Among the entries that follow, find every line with the word "computer" and copy it.

** THE DATA follows **

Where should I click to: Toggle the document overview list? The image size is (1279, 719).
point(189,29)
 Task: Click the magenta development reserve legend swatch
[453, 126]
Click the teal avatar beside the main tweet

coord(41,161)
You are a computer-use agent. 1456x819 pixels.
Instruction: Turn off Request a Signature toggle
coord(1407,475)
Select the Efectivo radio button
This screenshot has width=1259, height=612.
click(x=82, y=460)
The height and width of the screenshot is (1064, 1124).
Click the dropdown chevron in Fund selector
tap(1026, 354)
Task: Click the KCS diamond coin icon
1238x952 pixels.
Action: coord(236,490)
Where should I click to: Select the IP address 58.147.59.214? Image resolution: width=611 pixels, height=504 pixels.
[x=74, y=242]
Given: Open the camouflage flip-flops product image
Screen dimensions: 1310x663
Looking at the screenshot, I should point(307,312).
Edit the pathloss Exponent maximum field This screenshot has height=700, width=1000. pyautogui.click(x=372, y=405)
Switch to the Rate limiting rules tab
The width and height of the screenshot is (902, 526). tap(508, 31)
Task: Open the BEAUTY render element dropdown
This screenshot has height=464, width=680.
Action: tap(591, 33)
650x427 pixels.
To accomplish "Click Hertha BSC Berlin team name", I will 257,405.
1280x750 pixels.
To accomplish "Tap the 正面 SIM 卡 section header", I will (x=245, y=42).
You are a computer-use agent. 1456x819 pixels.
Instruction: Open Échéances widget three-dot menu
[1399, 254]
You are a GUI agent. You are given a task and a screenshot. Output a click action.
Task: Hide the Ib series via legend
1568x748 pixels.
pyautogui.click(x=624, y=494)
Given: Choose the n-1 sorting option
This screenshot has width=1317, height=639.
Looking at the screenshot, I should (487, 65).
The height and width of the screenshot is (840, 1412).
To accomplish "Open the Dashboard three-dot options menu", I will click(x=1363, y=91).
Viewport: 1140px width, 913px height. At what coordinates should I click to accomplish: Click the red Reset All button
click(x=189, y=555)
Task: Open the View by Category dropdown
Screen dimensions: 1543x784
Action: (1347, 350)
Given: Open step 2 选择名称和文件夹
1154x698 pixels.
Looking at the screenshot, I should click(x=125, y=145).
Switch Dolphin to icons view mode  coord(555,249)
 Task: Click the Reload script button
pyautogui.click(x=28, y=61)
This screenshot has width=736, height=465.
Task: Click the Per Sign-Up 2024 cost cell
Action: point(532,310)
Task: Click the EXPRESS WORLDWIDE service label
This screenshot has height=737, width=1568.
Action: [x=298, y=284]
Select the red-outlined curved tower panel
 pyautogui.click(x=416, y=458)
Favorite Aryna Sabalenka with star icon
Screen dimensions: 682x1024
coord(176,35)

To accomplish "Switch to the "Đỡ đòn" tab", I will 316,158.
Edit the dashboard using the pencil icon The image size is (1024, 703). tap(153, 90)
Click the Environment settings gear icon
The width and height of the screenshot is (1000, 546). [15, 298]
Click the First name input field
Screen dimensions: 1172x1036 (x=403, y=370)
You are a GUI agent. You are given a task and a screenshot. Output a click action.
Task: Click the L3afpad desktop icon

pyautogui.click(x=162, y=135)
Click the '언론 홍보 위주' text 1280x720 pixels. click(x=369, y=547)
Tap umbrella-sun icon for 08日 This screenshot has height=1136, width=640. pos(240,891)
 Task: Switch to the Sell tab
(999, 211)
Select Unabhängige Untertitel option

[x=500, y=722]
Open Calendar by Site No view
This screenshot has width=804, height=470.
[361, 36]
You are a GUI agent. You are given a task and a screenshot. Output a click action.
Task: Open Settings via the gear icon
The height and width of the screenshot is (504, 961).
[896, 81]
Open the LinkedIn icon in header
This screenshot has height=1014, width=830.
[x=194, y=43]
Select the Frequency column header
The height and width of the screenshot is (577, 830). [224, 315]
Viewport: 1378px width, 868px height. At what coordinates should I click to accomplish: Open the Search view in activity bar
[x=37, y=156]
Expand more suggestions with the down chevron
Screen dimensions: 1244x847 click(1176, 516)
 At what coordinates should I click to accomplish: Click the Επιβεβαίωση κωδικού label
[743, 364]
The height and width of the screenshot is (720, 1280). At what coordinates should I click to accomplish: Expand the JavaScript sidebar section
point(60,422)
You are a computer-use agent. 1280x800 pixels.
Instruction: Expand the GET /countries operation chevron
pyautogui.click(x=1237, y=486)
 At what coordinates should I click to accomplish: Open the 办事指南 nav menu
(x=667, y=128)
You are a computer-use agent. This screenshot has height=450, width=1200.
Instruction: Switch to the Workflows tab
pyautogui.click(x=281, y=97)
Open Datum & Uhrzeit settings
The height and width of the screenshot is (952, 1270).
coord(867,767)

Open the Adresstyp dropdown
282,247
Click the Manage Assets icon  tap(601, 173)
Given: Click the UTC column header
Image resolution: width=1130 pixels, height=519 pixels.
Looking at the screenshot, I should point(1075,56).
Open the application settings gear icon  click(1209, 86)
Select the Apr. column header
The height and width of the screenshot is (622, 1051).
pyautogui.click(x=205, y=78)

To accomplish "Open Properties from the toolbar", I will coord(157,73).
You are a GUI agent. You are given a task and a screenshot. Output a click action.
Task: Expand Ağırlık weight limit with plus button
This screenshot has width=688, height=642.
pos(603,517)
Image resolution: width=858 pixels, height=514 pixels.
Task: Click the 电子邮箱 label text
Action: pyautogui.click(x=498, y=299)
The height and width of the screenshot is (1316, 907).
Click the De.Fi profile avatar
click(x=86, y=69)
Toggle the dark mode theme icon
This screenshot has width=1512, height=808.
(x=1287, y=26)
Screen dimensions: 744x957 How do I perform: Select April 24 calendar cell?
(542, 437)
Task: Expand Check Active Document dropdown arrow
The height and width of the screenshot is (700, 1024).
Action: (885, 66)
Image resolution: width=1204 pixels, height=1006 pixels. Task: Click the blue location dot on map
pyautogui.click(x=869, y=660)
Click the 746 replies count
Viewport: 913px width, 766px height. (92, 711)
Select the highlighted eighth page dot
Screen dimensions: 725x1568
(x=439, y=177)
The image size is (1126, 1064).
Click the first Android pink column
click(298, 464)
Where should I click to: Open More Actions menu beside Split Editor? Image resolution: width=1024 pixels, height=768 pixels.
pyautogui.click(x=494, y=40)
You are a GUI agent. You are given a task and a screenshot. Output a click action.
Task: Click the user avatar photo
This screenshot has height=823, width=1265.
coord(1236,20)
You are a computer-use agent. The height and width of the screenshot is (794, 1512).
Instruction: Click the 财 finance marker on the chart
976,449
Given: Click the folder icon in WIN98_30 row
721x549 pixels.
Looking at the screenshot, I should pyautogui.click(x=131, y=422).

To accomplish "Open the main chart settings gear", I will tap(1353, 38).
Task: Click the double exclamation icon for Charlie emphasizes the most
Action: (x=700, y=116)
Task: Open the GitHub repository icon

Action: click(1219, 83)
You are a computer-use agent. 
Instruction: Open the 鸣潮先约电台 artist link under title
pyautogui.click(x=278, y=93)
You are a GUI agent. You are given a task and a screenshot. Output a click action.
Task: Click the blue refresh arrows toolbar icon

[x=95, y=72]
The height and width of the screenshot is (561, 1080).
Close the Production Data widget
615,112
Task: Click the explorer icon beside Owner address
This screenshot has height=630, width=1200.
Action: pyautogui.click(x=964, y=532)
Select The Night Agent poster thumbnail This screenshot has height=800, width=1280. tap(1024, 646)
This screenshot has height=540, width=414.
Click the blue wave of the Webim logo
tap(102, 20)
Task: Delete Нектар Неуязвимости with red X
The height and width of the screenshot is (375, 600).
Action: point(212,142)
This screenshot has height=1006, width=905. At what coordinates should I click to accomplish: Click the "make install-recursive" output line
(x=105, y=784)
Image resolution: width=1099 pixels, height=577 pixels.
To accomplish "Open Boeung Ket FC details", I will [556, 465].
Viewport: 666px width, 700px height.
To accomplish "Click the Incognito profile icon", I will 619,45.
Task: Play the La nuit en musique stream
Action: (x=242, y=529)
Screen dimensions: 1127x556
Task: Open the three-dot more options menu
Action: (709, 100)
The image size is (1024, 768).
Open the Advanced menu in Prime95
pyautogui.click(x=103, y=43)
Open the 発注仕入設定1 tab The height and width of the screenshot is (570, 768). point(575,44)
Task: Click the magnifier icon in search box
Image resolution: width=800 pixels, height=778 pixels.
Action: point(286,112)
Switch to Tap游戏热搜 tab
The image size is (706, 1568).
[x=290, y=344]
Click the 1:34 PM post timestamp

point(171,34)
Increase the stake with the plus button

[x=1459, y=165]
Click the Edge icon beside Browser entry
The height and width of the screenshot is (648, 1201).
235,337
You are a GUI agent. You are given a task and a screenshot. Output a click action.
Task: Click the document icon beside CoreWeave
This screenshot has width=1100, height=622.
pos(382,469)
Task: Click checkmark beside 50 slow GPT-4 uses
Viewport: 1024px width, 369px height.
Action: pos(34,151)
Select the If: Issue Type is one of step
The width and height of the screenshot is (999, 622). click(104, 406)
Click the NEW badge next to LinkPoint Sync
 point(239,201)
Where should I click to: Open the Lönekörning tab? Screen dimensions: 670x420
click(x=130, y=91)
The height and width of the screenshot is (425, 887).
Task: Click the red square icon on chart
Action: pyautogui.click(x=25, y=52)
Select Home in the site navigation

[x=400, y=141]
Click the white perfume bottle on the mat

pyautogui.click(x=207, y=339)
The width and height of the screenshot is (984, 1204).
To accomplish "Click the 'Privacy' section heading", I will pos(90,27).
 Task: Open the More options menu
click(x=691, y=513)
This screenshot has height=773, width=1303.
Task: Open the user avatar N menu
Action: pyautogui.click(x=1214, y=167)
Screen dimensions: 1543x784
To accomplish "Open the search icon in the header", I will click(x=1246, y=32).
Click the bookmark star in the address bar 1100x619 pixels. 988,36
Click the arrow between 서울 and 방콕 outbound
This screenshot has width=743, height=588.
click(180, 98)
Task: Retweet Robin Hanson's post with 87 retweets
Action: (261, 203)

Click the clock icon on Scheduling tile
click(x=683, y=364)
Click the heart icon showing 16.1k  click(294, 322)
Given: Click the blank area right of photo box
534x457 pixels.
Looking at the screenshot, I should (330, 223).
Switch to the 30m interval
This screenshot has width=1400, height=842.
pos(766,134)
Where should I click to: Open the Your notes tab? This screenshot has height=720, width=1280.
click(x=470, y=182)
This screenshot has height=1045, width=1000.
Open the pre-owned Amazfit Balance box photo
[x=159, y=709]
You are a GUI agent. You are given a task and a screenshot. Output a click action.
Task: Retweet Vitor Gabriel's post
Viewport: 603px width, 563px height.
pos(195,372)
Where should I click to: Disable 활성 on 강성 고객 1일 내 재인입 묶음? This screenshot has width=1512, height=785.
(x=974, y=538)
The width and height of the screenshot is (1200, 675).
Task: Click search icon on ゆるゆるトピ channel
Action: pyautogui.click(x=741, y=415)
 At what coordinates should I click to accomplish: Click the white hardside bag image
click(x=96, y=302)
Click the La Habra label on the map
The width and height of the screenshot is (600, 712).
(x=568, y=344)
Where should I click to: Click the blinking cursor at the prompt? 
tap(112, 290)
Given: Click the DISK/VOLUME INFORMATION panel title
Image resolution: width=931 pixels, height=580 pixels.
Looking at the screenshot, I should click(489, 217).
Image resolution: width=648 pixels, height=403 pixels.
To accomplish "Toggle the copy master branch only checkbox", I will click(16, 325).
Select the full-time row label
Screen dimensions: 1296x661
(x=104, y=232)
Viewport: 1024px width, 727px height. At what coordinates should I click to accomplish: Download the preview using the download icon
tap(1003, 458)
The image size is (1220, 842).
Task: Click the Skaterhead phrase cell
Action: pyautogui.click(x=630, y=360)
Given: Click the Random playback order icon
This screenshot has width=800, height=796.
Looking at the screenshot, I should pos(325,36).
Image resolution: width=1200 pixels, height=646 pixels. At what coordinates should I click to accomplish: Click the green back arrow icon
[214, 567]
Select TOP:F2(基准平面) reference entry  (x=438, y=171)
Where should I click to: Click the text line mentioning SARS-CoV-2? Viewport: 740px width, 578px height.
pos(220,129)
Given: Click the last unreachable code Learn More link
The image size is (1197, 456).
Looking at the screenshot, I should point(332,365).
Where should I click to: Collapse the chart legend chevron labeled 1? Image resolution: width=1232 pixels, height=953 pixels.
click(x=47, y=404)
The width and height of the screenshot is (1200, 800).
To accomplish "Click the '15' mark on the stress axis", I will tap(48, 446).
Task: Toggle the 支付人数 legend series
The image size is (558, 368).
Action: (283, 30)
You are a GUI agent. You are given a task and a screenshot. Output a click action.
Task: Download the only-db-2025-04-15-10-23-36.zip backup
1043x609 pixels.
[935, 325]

** End of THE DATA **

FINAL ANSWER
You are a computer-use agent. 1456x819 pixels.
You are a computer-use agent. 1456x819 pixels.
You are a computer-use agent. 1280x800 pixels.
You are a computer-use agent. This screenshot has height=450, width=1200.
You are a computer-use agent. The height and width of the screenshot is (794, 1512).
You are a computer-use agent. 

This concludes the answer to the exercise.